MANOKWARI, BUKAMATA - Sebagai Advokat dan Pembela Hak Asasi Manusia (HAM), Yan Christian Warinussy mempertanyakan proses penyambutan kedatangan Kepala Kejaksaan Tinggi (Kajati) Papua Barat, yang terkesan tidak taat protokol Covid-19 di Manokwari, Papua Barat.

Hal Itu terlihat dari posisi berdiri para pejabat utama Kejati PB dan Asisten I Setda PB Drs. Musa Kamudi yang jaraknya kurang dari satu meter pada saat penjemputan, Kajati Papua Barat, Pada Minggu, (20/9/2020).

"Kemudian apakah saudara Kajati PB dan istrinya yang baru tiba di Manokwari, dari wilayah yang kategori zona merah/hitam tersebut telah dipastikan sehat?," ujar Warinussy dengan nada bertanya.

Dia juga mempertanyakan bagaimana dengan proses pengalungan bunga oleh penari tradisional Papua, serta efeknya dari sisi protokol kesehatan Covid-19 di daerah ini.

"Apakah pihak Gugus Tugas Covid-19 Papua Barat mengetahuinya?
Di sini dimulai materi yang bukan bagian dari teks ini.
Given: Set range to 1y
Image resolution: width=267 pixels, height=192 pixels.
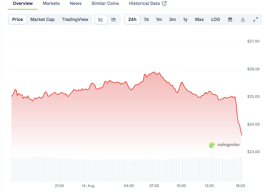Looking at the screenshot, I should pyautogui.click(x=185, y=19).
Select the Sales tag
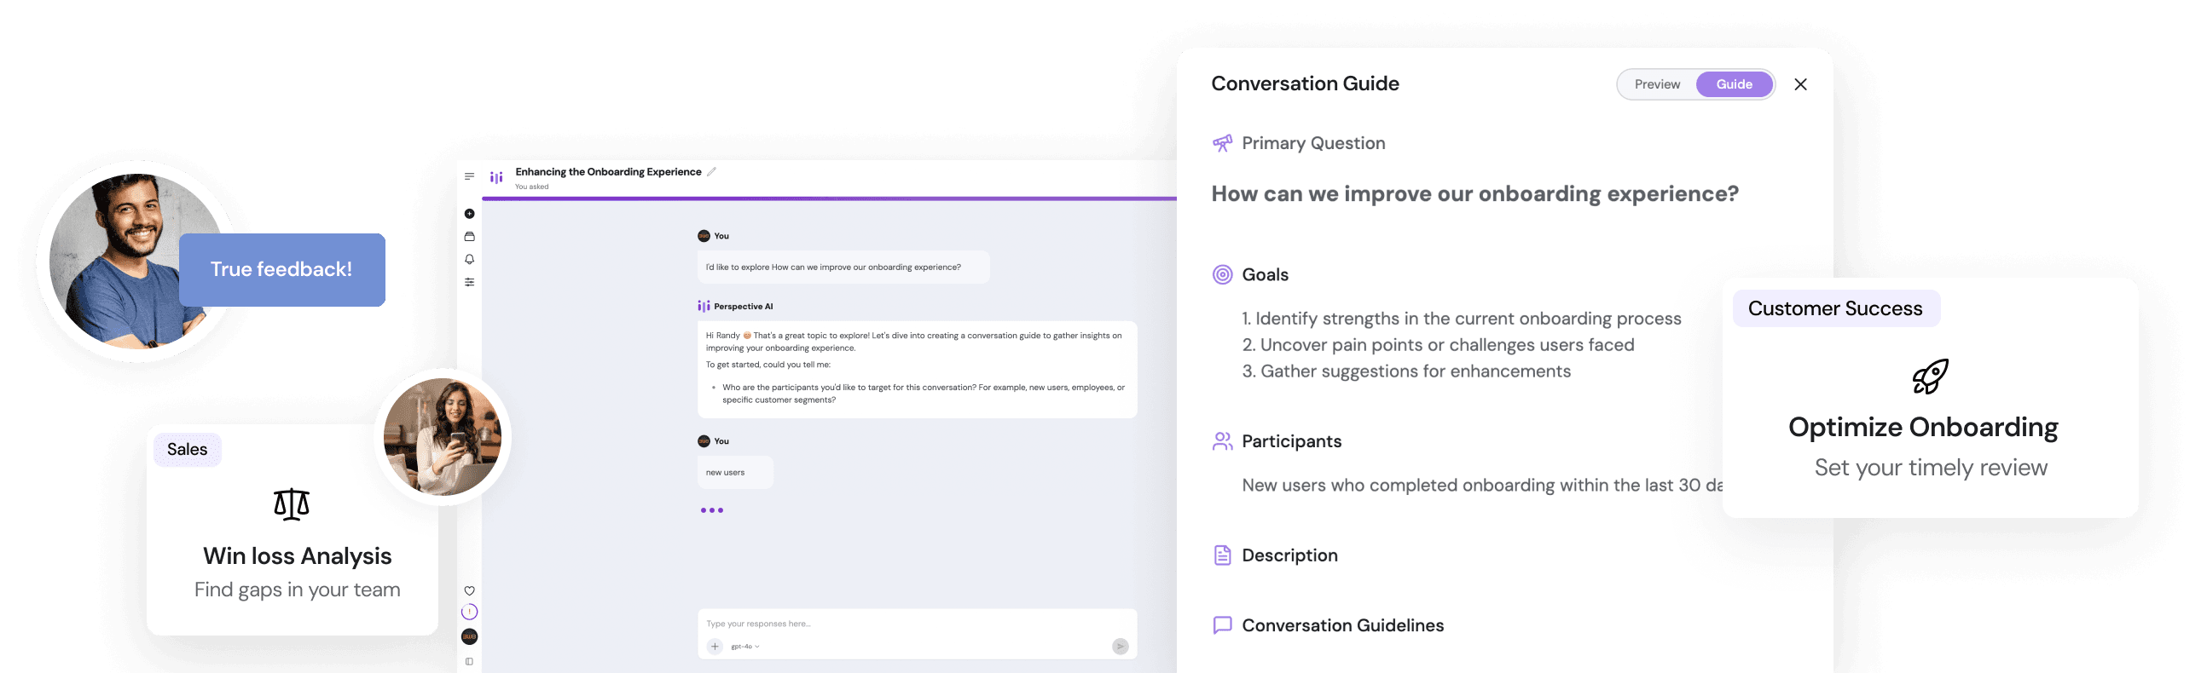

Atau telah ada koordinasi sebelum prosesi penyambutan tersebut dilakukan? Apakah setelah tiba di Manokwari, saudara Kajati PB dan nyonya juga menjalani karantina sebagai bagian dari protokol kesehatan di Papua Barat?," terang Warinussy.

Sebab kata dia, akan menjadi soal yang terus dipertanyakan publik di Papua Barat yang sedang gencarnya diberi pemahaman melalui sosialisasi penggunaan alat pelindung diri dan menjaga jarak aman. Itu sebagai bagian dari upaya memutus mata rantai penyebaran virus Covid-19 tersebut di Tanah Papua dan khususnya Manokwari dan Provinsi Papua Barat.